Of course, I don't apply it to cooking. Or baking. Or cleaning, really. Although I do follow the golden rule of being human in which you try to leave every room better when you leave it than it was when you entered. (So... yeah, that's me picking up the paper towels that you dropped on the floor in the bathroom, people. As long as there aren't five million of them - I'm not a martyr!)
But where I really find the want-to for this character trait is with art. I want to sell books a LOT. Because then I can keep writing them and selling them until hopefully - by retirement age - I can sort of just do that, instead of that and the other work.
But eventually I discovered the greater good. Art should be a gift, first and foremost. A thing that people can take in - not just look at, but actually take in - and hopefully find that they are different - better or brighter or happier or more at peace - once they have.
This is easy with my writing. I'm learning to not worry if someone doesn't like something I've done. I give it as a gift and trust that some will consider it a great one and some will take it back. But it's not so easy with other things.
This week I sang in a funeral. Michael's beautiful younger cousins lost their dad. I sang in both of their weddings and now they had asked me to sing in their father's funeral. The song they chose is one of my favorites, "Go Light Your World," by Chris Rice. I love Chris Rice's voice like some people love coffee. It shoots me straight to the happy place. I listened to it during labor with John Michael, and it is forever married to my greatest happiness, and perhaps my list of things that ease excruciating pain. So I was equally honored and thrilled and delighted to get to sing his song and also terrified that I would butcher this masterpiece.
As I sat in the funeral, awaiting my turn, I felt perhaps the greatest case of stage fright yet. And when it comes to singing, I have had some doozies. During one funeral, my leg shook so hard from my nerves that it almost knocked me over. I generally feel pretty sure my heart will pound completely OUT of my chest. And that will make my whole body shut down completely. The least of my worries is that I will open my mouth and no sound will come out because the nerves will have fried my vocal cords. All these things and more ran through my mind this time. I felt sure I would soon be released from the torture in a merciful, graceless faint. And I hated myself for it. I felt so horrifyingly selfish to be nervous when the point was to give and to celebrate the life of a man who had just found rest from life's troubles, albeit way too soon.
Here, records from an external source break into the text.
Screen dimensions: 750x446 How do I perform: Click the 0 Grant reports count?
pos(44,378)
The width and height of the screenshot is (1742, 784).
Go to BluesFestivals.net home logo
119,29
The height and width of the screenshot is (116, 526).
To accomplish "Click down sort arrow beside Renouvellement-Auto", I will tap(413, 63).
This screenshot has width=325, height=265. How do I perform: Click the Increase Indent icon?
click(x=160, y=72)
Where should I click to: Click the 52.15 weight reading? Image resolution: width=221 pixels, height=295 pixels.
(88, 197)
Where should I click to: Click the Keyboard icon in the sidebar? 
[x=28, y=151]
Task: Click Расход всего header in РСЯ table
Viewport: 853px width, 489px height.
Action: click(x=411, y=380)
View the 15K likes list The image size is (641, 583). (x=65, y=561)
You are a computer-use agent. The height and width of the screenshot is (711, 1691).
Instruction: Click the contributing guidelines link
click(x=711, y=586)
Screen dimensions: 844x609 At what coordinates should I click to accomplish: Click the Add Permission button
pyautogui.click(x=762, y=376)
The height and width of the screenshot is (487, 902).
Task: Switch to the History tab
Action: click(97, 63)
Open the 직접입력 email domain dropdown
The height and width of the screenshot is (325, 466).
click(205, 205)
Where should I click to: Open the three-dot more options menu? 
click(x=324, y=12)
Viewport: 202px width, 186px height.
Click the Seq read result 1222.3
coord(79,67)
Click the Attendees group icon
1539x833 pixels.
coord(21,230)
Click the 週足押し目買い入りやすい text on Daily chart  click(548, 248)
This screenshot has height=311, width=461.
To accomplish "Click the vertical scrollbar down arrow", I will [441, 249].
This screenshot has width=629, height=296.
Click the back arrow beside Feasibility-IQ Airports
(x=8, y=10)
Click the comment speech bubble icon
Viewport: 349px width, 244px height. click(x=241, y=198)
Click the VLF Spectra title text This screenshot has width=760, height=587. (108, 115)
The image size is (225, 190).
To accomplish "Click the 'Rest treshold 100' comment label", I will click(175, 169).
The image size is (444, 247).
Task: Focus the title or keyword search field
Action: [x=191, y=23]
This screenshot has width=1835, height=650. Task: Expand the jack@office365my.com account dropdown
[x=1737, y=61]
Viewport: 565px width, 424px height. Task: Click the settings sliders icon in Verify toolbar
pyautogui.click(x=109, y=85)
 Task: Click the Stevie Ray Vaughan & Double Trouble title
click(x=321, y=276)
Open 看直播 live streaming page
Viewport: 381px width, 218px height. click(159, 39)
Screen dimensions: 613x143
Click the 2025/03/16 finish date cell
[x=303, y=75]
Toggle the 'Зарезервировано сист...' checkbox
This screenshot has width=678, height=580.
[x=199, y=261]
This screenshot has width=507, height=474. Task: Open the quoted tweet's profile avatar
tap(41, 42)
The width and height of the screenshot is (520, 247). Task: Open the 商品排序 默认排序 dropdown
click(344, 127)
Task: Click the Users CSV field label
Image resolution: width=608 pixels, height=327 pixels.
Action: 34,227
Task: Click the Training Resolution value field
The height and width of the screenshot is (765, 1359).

I inched my way to the piano when the time came, I pressed my shaking fingers to the keys, and I sang. The whole song. I heard the nerves in my voice and from my fingers and even from my foot that touched the pedal. But I did the best I could and I went to that place where you focus only on the notes so you don't cry your way through the lyrics. And when I was done and I finally looked up, I could see the beauty of Chris Rice's song on every single face of the people I love. I don't know if I gave it beautifully, though they were kind enough to tell me that I did, but I do know it was beautifully received.I can't tell you how I wish in those moments that I had the voice of Beyonce, Carrie Underwood or either of my sisters. But that day I learned - in the kindest way possible - that at least in some small way, I've learned to give. In the words of my favorite author,
If you can't shine like a shooting star, then shine like a candlestick.